Could you return all of the records exactly as they stand?

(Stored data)
^^^^^^^^
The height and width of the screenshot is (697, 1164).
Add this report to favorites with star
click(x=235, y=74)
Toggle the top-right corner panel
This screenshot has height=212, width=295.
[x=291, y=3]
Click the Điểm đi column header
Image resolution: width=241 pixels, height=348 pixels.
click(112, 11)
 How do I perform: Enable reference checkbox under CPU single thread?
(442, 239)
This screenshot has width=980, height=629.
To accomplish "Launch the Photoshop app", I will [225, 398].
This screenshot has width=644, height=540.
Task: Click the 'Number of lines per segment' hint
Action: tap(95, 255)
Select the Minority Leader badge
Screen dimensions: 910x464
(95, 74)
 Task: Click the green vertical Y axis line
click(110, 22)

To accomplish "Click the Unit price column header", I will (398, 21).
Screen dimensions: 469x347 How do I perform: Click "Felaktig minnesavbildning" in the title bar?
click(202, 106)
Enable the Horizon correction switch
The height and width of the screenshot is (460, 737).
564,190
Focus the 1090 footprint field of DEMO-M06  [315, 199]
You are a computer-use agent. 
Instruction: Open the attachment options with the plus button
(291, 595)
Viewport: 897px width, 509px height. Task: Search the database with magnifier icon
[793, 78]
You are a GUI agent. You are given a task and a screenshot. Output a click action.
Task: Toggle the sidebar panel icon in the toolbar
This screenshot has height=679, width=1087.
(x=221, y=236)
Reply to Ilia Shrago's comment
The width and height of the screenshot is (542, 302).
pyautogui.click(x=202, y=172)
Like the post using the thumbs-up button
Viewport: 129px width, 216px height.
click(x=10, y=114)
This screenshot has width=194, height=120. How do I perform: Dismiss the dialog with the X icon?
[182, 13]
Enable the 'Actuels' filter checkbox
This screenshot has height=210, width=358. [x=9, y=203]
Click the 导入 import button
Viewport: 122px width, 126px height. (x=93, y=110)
^^^^^^^^
## SOLUTION FOR THIS PROBLEM
The height and width of the screenshot is (697, 1164).
Add this report to favorites with star
click(x=235, y=74)
Toggle the top-right corner panel
This screenshot has height=212, width=295.
[x=291, y=3]
Click the Điểm đi column header
Image resolution: width=241 pixels, height=348 pixels.
click(112, 11)
 How do I perform: Enable reference checkbox under CPU single thread?
(442, 239)
This screenshot has width=980, height=629.
To accomplish "Launch the Photoshop app", I will [225, 398].
This screenshot has width=644, height=540.
Task: Click the 'Number of lines per segment' hint
Action: tap(95, 255)
Select the Minority Leader badge
Screen dimensions: 910x464
(95, 74)
 Task: Click the green vertical Y axis line
click(110, 22)

To accomplish "Click the Unit price column header", I will (398, 21).
Screen dimensions: 469x347 How do I perform: Click "Felaktig minnesavbildning" in the title bar?
click(202, 106)
Enable the Horizon correction switch
The height and width of the screenshot is (460, 737).
564,190
Focus the 1090 footprint field of DEMO-M06  [315, 199]
You are a computer-use agent. 
Instruction: Open the attachment options with the plus button
(291, 595)
Viewport: 897px width, 509px height. Task: Search the database with magnifier icon
[793, 78]
You are a GUI agent. You are given a task and a screenshot. Output a click action.
Task: Toggle the sidebar panel icon in the toolbar
This screenshot has height=679, width=1087.
(x=221, y=236)
Reply to Ilia Shrago's comment
The width and height of the screenshot is (542, 302).
pyautogui.click(x=202, y=172)
Like the post using the thumbs-up button
Viewport: 129px width, 216px height.
click(x=10, y=114)
This screenshot has width=194, height=120. How do I perform: Dismiss the dialog with the X icon?
[182, 13]
Enable the 'Actuels' filter checkbox
This screenshot has height=210, width=358. [x=9, y=203]
Click the 导入 import button
Viewport: 122px width, 126px height. (x=93, y=110)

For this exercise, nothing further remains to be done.